Forward or inverse use. 

 

Generally, a model runs in the forward mode.  That is, we have input data (initial conditions, parameter values, etc.) and the model executes to predict a result, such as an organismal or population growth rate.  In other cases, we have a result and we want to determine the causative factors.  In this case, the model is used in the inverse mode. 

            One example has been alluded to another page, the canopy analyzer and my almost concurrent attempt to do the same.  Here, we can measure the penetration of light beneath a plant canopy in various directions, and we can infer the leaf area index of the canopy above, a structural parameter. 
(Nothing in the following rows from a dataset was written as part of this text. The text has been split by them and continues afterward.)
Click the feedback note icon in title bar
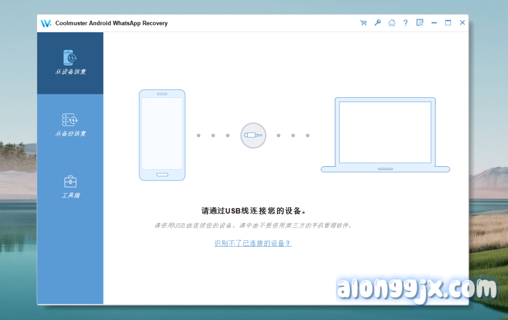This screenshot has height=320, width=508. click(x=420, y=23)
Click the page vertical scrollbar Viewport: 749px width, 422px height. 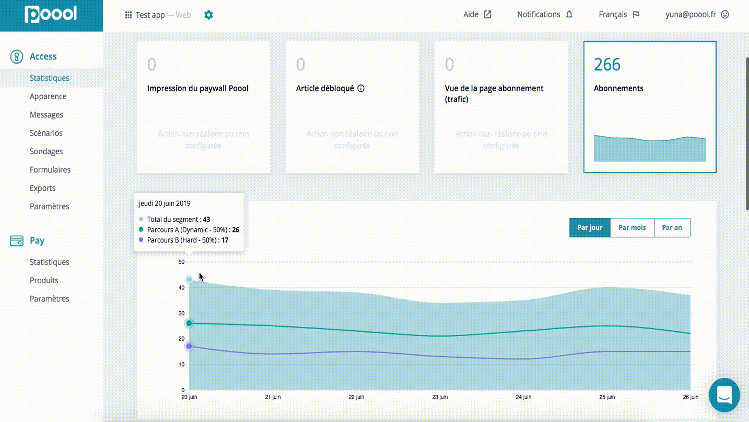point(747,133)
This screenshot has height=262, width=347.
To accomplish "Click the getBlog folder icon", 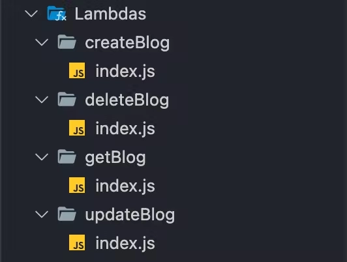I will click(67, 156).
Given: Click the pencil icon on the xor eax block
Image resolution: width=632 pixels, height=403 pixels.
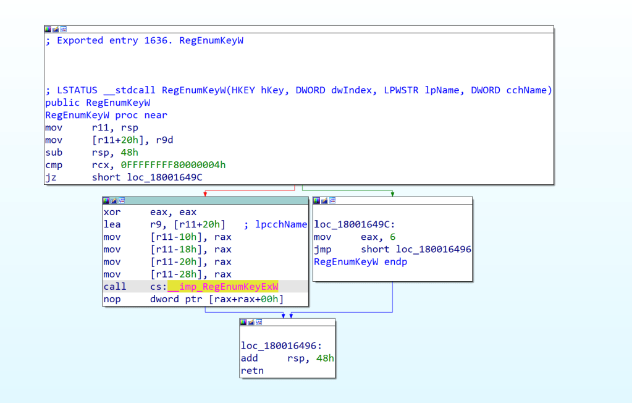Looking at the screenshot, I should (x=114, y=200).
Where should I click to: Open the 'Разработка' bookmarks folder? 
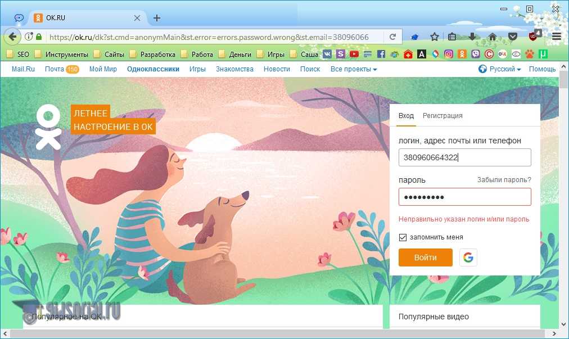[x=152, y=55]
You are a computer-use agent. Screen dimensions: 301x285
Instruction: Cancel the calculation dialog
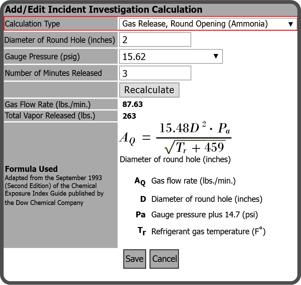tap(164, 259)
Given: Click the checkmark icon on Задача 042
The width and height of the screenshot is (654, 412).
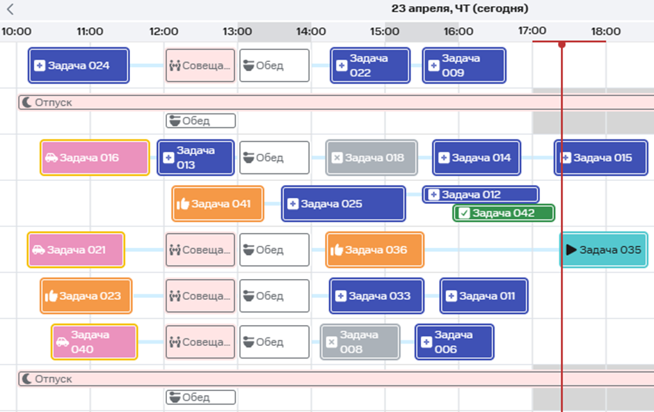Looking at the screenshot, I should click(464, 213).
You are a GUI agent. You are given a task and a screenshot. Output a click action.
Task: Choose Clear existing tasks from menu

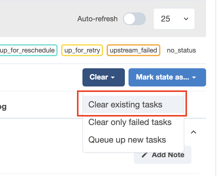[125, 105]
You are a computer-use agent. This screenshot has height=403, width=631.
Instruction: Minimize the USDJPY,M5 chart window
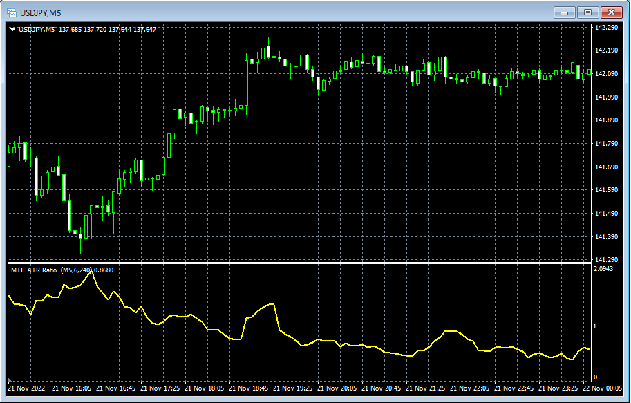[x=564, y=12]
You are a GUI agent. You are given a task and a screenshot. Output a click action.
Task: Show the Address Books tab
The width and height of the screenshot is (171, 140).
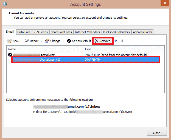pos(142,32)
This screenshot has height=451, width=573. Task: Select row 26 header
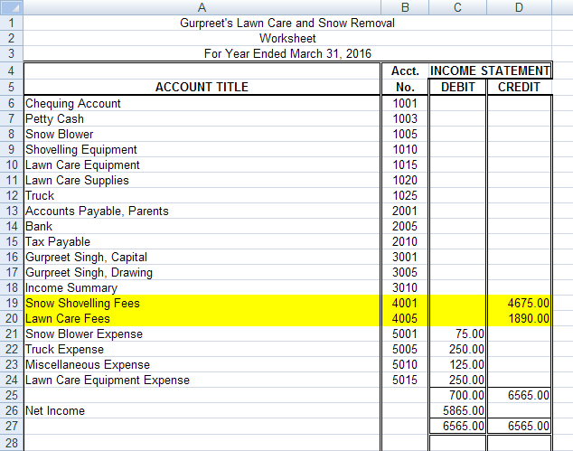[x=12, y=411]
            A more complex example is afforded by models that attempt to estimate the transpiration rate of vegetated land surfaces from satellite measurements of reflected radiation and surface temperature.  The reflected radiation, primarily, is used to estimate both the total radiation absorbed by the surface and the amount of vegetation.  The surface temperature is used to estimate how the energy was partitioned between generating sensible heat and latent heat (evapotranspiration, ET).  Cooler surfaces are partitioning more of the energy to ET.  The physics and biology of the situation is complex.  One major complication in a simple method, called SEBAL (Surface Energy BAlance Land; Bastiaanssen et al., 1998), is that the satellite measures one average temperature, but there are two major (average or class) temperatures, that of the exposed soil and that of the vegetation.  Their variations impy very different things for ET.  Nonetheless, the model has some success, particularly if some rather clever corrections are applied; my graduate student, Isabella Mariotto, is finishing this work.
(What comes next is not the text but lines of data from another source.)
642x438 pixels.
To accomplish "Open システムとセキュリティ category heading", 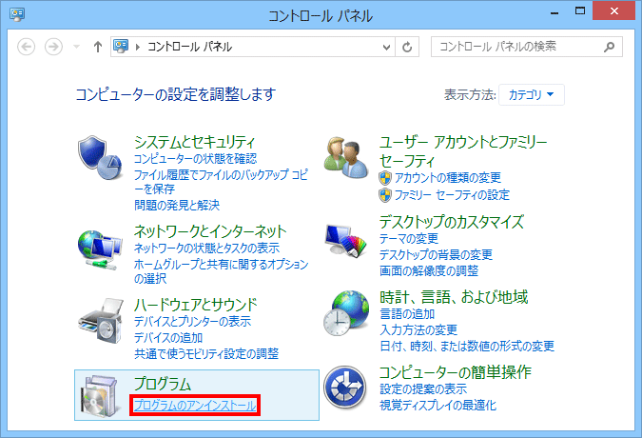I will point(195,141).
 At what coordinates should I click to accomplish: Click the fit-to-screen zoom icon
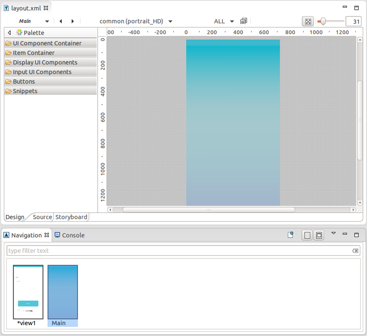pos(308,22)
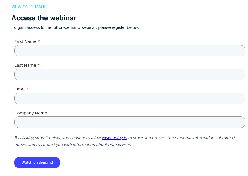
Task: Click the required asterisk beside Last Name
Action: [x=38, y=65]
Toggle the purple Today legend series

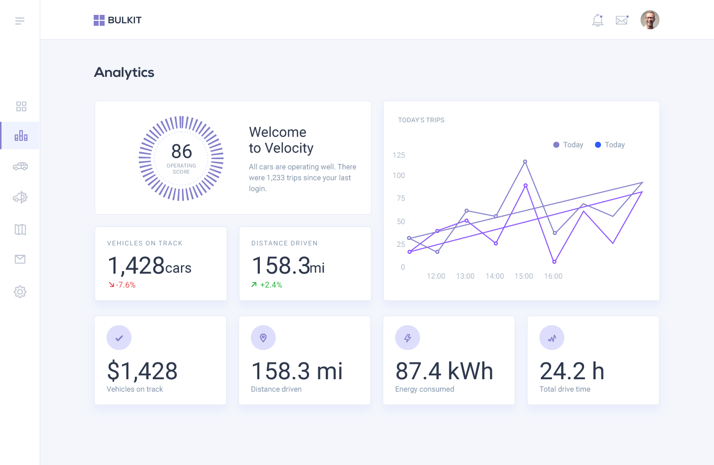pyautogui.click(x=568, y=145)

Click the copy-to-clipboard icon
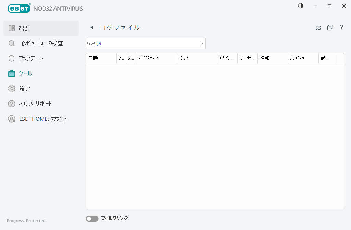tap(330, 27)
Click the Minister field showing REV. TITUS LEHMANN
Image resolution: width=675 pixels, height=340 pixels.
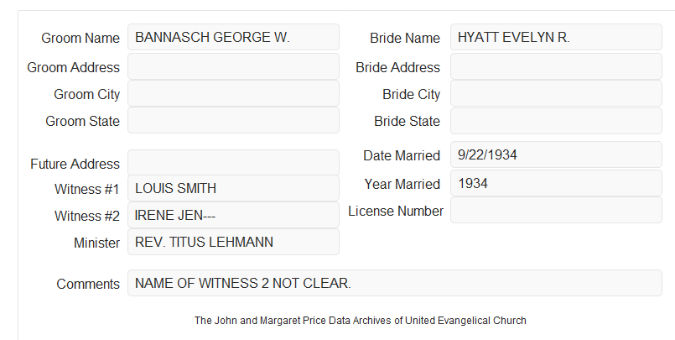(233, 242)
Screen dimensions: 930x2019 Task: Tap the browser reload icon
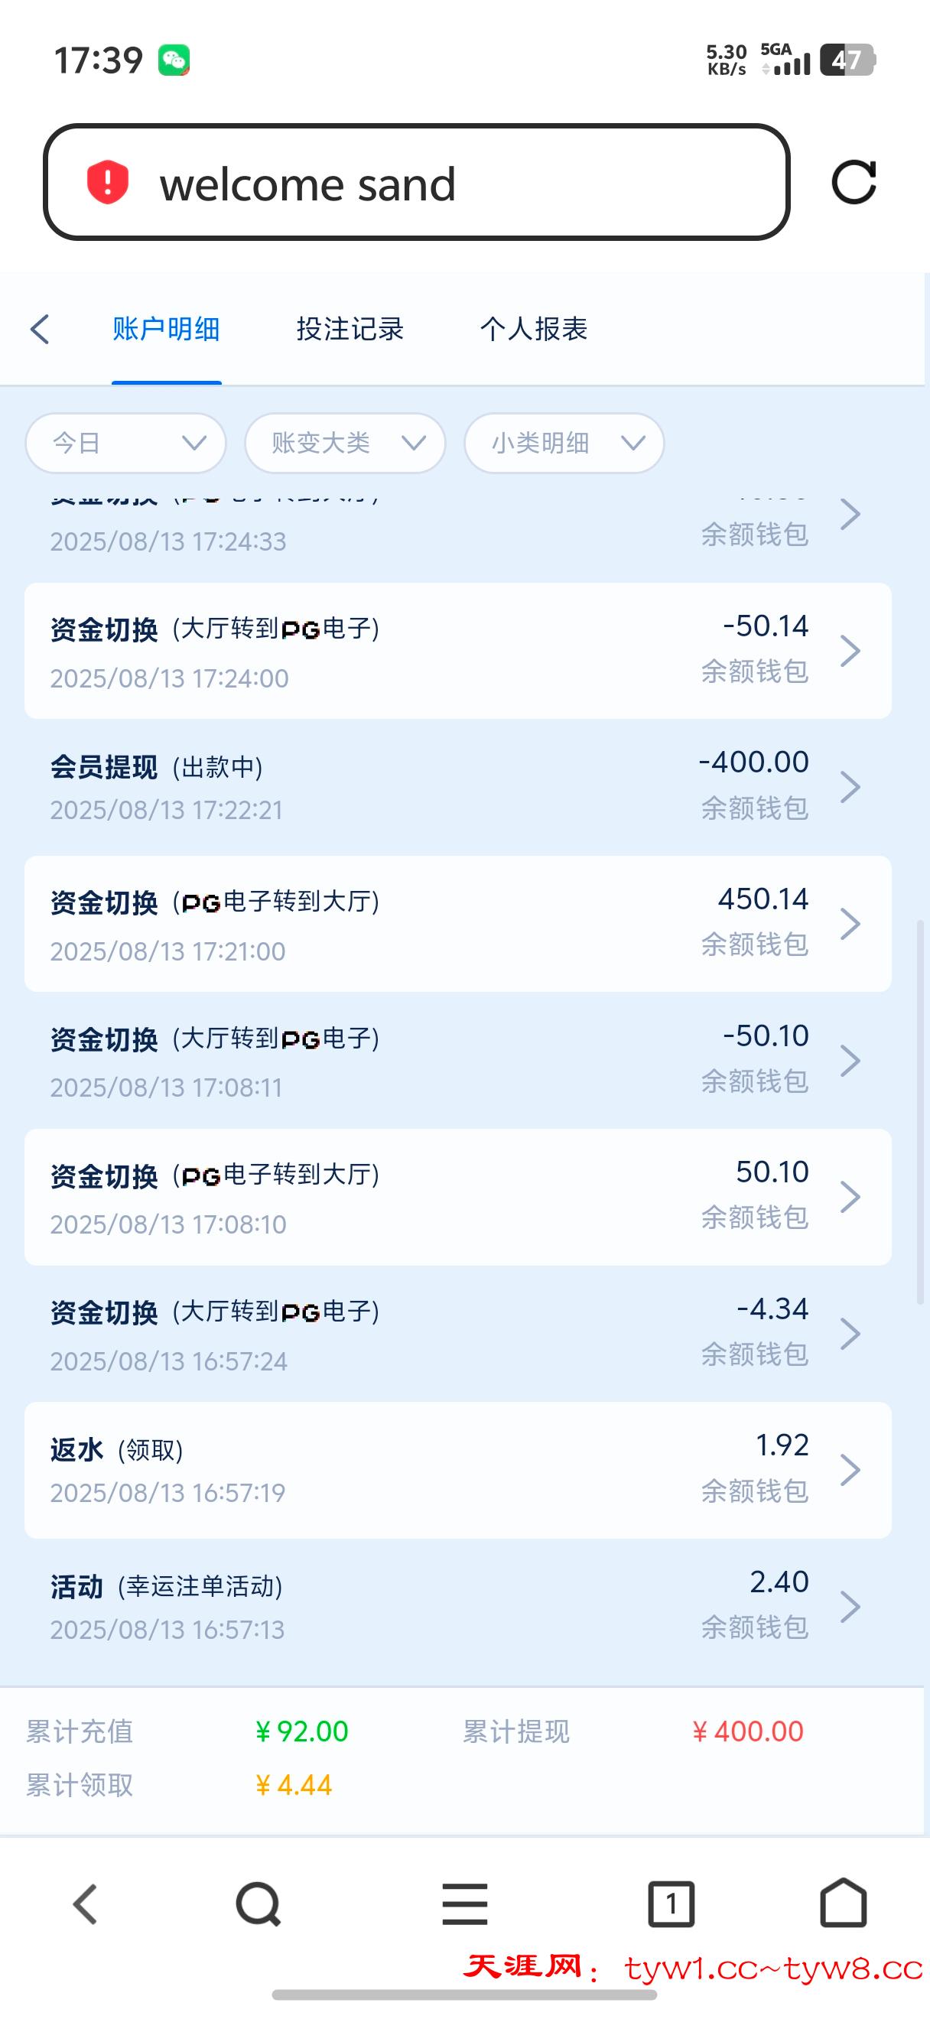(x=853, y=183)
            A rather different inverse model is one I developed for estimating the total leaf area on individual plants, from digital images that show the leaves and the gaps between them.  (The gap distribution is the result we want to invert to leaf area estimates.)  The very simplest formulation is that the gap fraction is a simple exponential function of leaf area index, LAI, in various sections of the image.  That, plus the physical area of these sections, will let us estimate the total area.  The reality is hugely complex.  Identifying what is leaf and what is not leaf by color can be extremely hard, given that leaves vary in color, some pixels are mixed leaf and non-leaf, and the soil below can be receiving green-tinged light scattered off leaves.  Also, the color balance of the incident sunlight varies with time of day and season, or the camera may have biases in recording colors.  Plant images may overlap from poorly chosen view angles. There are solutions, which required much work.  Another problem is that the simple gap models assume that leaves are very randomly distributed in space, whereas real leaves are clumped, and on several spatial scales.  Again, there are several routes to infer this clumping.   Various other problems are addressed in the final model, which is rather accurate and much less work than destructive harvesting.  It also allows repeated measures on any plant.

 

References

 

W. G. Bastiaanssen,. M., M. Menenti, R. A. Feddes, and A. A. M. Holtslag. 1998. A remote sensing surface energy balance algorithm for land (SEBAL). 1. Formulation. J. Hydrol. 212/213: 198-212.

J. M. Welles and J. M. Norman. 1991. Instrument for indirect measurement of canopy architecture. Agron. J. 83: 818-825.